Hex-based, which works well with the theme and rules.
Good ‘campaign’ rules. We had a few odd behaviors with these, but do plan to try again. There’s some fun balancing rules so a team that gets smashed up in the first game (like mine) has a chance to recover, even if it isn’t easy.
Definitely worth checking out if you have friends to try the tabletop-only game with.
I’ve played OpenTTD, loved Transport Tycoon, need to open that puppy back up.
Blood Bowl on PC. Dreadball sounds cool, but table top time is hard to get going, and Pathfinder eats it all.
WokStar on table top, along with Pandemic and Pathfinder. Running a campaign for two 7 year old girls and a 40 something dad of my daughter’s friend, fun times. I go high on camp, and low on gore, but still remove limbs of the bad guys with incredible frequency.
Oh lordy… it’s too good. I’m more than half-tempted to put in on my work computer to play with during breaks, but I’d be way too tempted to play for faaaaaar too long.
A friend was in town for the weekend a couple weeks ago. We played coop Halo 3 all weekend. It was great once I remembered that they switched the reload button on that one. I can kind of understand why, but my muscle memory didn’t.
I just unwrapped Halo: ODST last weekend. (Yeah, I’d been sitting on it for a while… I’m way behind.) I’ll probably spend most of my Thanksgiving break on that.
Halo: Obliterate Daylight Savings Time!!! Seriously, I want to marry that game and have it’s love babies!!!
Squuueeeee!!! Do you like run around shooting golfers and ignorant legislators? All in order to save drive in movies and have some damned sunlight during hours you aren’t at your top secret 8-5 job?
LMAO, YES, yes and yes!!! I despise Daylight Saving Time! The guy that came up with it, then convinced most of the world that it was a great idea, should be raised from the dead and beaten to death. Rinse & repeat. OK, maybe that’s a bit extreme, but maybe not.
NeverWinter NIghts 1 (Yes, the original from ~10 years ago.)
I have installed Shadowrun Returns, BloodBowl and a few more but I never get around to playing them. Elite:Dangerous is on my OMFG I must buy this when it comes out (or I can be motivated to buy into the Beta before the game ships).
I did try Aliens: Isolation on a friend’s Occulus Rift last night. That is just way too cool for words.
Hey, as I said I’m playing Icewind Dale: Enhanced Edition, which is a remake of a game from 2000! The Enhanced Edition is msotly cleanup and compatibility, like making it run properly in modern wide-screen monitors.
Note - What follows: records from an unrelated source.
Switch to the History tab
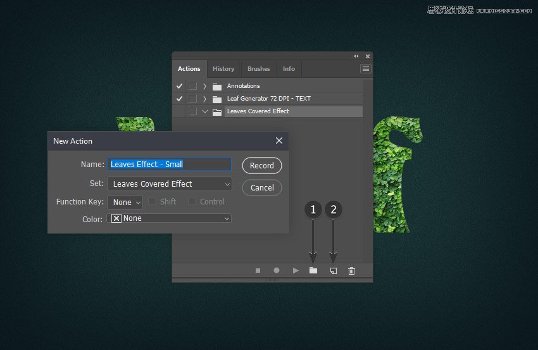 coord(223,69)
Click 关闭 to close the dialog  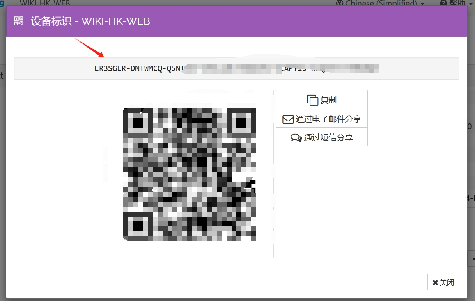443,282
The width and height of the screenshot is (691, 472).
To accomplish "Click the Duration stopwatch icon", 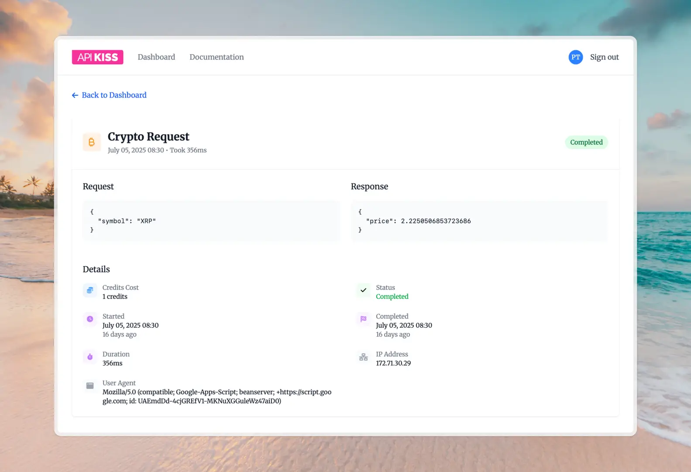I will point(90,357).
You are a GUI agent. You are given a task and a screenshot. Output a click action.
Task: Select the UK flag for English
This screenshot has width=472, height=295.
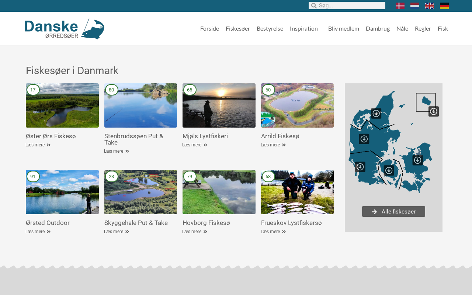(430, 6)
I hope to pick up the BG1 and BG2 versions when they’re cheap on Steam.
I tried Neverwinter Nights 1 and 2 when they were current but just didn’t get into them the same. The 3d characters and environments looked worse than sprites to me and the controls just aren’t as good.
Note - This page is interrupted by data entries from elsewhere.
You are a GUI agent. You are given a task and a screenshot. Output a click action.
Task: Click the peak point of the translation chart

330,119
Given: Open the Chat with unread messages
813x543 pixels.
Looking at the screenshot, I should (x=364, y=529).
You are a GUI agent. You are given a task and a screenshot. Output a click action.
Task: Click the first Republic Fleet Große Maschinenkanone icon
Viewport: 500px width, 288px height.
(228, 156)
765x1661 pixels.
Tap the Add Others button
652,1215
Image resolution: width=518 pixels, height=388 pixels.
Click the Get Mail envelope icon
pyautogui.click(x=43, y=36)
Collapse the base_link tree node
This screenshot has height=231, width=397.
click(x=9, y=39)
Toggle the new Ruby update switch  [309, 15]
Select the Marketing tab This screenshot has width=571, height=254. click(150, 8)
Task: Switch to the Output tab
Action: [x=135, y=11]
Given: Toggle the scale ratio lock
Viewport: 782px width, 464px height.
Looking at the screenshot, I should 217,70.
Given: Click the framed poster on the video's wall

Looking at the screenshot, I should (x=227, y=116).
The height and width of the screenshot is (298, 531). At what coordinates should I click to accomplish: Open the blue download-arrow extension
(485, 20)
I enjoyed Shadowrun Returns, at least the origional campaign, and I hear the 2nd campaign (Dragonfall?) is supposed to be better. The 3rd party add-ons were a real mixed bag at times, with some good ideas and some iffy execution. Not a perfect game, but pretty neat.
Aliens: Isolation on an Oculus Rift sounds like a recipe for nightmares!
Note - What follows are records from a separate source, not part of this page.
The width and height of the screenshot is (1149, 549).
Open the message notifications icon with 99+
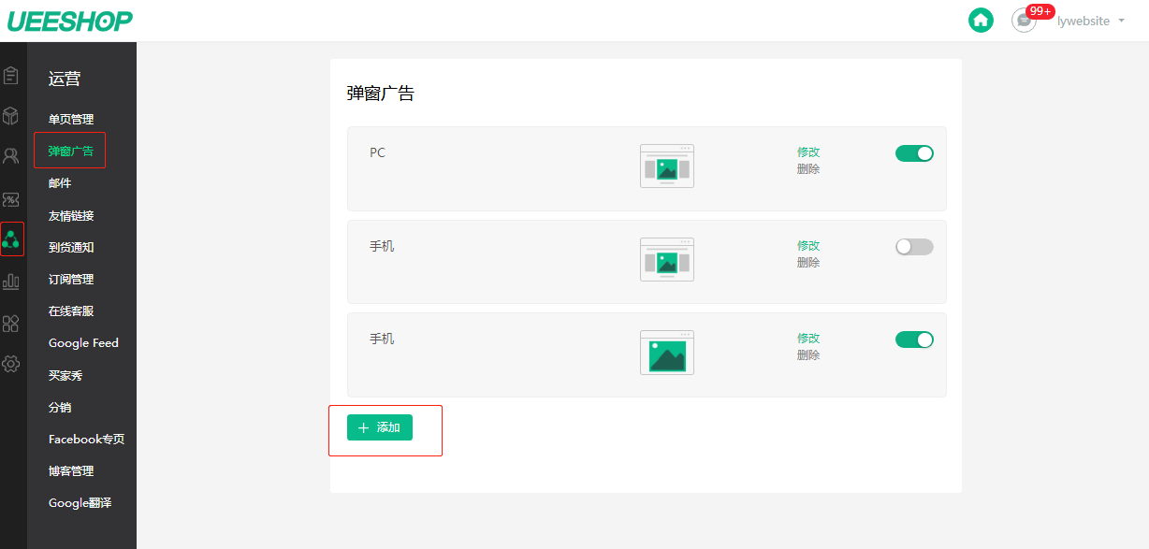(x=1025, y=21)
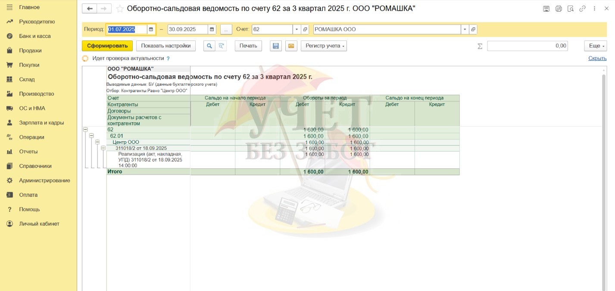Collapse the account 62 group
Screen dimensions: 615x291
point(85,130)
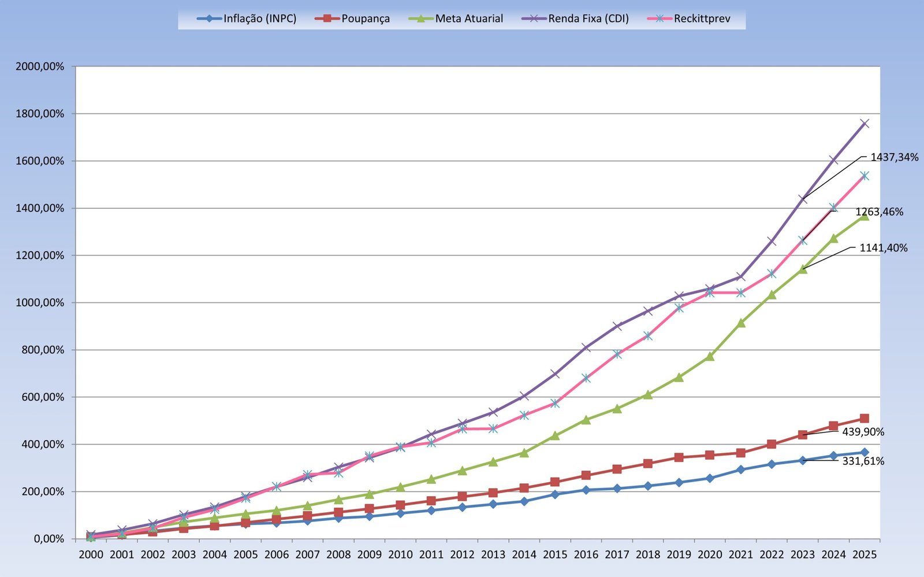Select the 1141,40% data label
Screen dimensions: 924x577
pos(883,248)
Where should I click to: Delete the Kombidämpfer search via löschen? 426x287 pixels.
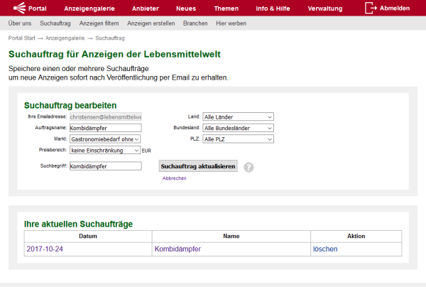(x=325, y=249)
The original NWN was fantastic. The core campaign was merely meh, but the user-created content was awesome, and the expansions (especially Hordes of the Underdark) were some of the best D&D computer gaming ever. I’ve been thinking about playing it again.
Working through Dragon Age: Origins again lately. Slowly.
Siglet Prime and I just finished playing co-op through the original Halo (on easy). Glad I didn’t get rid of the old XBox.
My original launch unit from 2001 died on me about 6 months ago. I guess I’ll just have to pick up the Master Chief Collection for the Xbox One when I get around to buying that console.
For another old game that is similar to Neverwinter Nights, Iceland Dale, and Shadowrun Returns, Planescape: Torment is still totally worth playing and a game I missed when it was new. I hope they can get the rights to do that as an Extended Edition: it deserves it. Much less combat and more setting/puzzle oriented than Iceland Dale.